** Opening MATERIALS PROVIDED block **
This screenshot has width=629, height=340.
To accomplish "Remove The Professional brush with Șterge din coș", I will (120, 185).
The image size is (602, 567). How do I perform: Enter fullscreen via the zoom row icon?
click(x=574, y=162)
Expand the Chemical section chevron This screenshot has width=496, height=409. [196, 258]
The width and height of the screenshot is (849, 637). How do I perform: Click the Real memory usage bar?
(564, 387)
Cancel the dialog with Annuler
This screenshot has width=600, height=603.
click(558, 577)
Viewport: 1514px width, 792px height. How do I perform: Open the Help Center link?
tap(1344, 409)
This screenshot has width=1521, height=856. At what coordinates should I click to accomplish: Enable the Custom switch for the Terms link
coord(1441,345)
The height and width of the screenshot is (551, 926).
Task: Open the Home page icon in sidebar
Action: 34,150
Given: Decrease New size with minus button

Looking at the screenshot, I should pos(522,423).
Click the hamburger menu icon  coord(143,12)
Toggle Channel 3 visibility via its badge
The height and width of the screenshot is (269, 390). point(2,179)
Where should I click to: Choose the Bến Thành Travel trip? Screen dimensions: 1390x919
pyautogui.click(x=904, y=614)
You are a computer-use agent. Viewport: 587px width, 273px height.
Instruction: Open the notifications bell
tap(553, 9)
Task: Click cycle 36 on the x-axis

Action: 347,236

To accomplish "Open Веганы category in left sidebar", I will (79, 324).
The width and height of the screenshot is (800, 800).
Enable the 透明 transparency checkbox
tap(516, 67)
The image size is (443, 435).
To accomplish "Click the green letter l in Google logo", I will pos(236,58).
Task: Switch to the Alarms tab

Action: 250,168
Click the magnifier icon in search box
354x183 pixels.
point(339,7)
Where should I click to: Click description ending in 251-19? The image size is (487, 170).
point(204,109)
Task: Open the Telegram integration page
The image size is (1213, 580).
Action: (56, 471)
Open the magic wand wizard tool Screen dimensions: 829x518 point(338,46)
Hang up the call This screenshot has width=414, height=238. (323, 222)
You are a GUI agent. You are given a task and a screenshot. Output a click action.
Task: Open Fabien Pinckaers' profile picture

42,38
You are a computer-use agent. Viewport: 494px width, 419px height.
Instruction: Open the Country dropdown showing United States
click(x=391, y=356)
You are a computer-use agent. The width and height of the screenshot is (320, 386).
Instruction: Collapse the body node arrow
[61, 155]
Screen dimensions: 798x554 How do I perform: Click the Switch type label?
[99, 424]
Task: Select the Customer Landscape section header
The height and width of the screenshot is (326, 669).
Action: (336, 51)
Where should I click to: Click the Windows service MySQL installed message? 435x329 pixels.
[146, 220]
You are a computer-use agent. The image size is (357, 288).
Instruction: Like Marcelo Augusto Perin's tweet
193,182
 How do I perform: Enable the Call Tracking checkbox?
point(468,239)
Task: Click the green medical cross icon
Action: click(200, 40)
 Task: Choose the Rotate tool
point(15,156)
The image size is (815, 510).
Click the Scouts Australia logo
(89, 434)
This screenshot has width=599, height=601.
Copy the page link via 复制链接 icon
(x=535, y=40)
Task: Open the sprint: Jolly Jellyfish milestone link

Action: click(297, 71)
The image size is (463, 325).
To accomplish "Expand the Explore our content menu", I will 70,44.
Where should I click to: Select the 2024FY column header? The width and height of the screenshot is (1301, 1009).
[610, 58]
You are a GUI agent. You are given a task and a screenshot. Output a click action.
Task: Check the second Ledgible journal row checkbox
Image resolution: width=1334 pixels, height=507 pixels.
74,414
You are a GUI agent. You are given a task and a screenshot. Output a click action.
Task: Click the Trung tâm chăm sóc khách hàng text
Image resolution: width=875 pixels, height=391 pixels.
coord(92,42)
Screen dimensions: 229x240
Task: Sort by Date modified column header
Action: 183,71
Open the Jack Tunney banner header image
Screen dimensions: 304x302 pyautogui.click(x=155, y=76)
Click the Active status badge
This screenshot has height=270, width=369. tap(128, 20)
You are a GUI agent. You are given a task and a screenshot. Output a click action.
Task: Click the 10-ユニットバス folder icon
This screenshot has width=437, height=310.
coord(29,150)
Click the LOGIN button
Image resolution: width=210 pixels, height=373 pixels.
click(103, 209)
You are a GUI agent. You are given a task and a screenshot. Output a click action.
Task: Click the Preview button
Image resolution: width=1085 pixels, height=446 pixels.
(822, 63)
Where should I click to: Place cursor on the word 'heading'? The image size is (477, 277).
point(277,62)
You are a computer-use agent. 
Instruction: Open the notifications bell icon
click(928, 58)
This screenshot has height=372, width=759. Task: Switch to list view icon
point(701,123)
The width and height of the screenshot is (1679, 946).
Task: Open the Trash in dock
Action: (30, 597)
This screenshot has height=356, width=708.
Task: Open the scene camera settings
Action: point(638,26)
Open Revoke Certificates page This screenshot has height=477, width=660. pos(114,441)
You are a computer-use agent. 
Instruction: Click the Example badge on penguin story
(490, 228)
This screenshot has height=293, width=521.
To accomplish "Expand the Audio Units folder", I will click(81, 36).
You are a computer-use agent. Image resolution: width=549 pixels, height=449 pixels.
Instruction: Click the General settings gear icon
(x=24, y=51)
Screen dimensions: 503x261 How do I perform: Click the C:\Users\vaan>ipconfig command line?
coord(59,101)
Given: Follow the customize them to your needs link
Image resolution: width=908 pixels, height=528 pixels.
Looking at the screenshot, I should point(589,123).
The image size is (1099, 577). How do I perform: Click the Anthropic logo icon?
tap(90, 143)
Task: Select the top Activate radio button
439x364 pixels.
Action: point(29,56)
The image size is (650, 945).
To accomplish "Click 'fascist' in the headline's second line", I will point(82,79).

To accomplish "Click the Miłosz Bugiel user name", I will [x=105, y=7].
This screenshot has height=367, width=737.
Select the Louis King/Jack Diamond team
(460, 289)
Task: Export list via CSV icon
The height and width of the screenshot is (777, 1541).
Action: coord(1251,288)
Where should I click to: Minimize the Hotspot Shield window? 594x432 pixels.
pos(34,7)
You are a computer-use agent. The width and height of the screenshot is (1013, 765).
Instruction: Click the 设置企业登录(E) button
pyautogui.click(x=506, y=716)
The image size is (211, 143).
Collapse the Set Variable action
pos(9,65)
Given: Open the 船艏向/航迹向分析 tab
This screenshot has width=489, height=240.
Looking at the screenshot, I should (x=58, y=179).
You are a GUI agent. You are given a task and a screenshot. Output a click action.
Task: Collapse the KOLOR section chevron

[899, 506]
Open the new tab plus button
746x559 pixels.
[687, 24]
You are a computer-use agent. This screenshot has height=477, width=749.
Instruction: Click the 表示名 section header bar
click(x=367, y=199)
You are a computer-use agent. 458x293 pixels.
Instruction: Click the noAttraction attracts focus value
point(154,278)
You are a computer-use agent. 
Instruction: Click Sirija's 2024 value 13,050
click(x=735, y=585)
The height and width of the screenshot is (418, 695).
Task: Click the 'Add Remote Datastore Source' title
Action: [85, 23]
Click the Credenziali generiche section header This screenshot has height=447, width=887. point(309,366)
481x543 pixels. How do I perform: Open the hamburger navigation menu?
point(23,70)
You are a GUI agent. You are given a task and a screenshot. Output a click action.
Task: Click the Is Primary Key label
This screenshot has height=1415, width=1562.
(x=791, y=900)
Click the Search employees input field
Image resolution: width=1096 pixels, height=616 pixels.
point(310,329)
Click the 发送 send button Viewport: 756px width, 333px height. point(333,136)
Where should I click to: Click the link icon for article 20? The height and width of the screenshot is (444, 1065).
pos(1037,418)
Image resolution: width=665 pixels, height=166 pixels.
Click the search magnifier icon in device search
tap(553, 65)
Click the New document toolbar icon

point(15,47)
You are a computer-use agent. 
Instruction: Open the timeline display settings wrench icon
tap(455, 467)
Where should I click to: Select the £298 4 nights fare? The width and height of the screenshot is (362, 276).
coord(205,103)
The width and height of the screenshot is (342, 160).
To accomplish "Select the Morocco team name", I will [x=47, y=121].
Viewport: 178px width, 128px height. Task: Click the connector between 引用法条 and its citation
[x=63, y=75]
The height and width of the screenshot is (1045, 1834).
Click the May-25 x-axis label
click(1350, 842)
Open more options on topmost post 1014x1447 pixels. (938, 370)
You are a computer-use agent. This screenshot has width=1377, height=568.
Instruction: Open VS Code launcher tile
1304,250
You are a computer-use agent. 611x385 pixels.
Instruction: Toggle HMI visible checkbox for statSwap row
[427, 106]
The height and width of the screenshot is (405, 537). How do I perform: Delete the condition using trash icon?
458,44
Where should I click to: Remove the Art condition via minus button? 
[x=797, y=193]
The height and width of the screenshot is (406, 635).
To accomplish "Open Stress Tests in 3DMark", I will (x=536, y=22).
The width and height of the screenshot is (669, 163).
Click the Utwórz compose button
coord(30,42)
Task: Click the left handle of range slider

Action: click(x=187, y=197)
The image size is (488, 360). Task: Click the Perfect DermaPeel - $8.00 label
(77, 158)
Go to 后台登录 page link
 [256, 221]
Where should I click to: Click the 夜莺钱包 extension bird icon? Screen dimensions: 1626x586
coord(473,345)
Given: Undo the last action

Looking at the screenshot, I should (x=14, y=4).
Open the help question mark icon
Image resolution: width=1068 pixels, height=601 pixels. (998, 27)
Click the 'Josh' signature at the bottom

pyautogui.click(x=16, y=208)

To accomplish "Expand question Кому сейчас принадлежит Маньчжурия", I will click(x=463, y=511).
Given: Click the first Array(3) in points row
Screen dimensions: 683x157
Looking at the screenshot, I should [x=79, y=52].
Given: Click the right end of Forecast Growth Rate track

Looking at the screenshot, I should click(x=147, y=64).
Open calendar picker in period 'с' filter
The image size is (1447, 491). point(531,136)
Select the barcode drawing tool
** Closing MATERIALS PROVIDED block **
## PROBLEM TO SOLVE
Please show the lines in the entries above that hold the string "name".

## TASK RESPONSE
To accomplish "Click the Miłosz Bugiel user name", I will [x=105, y=7].
To accomplish "Select the Morocco team name", I will [x=47, y=121].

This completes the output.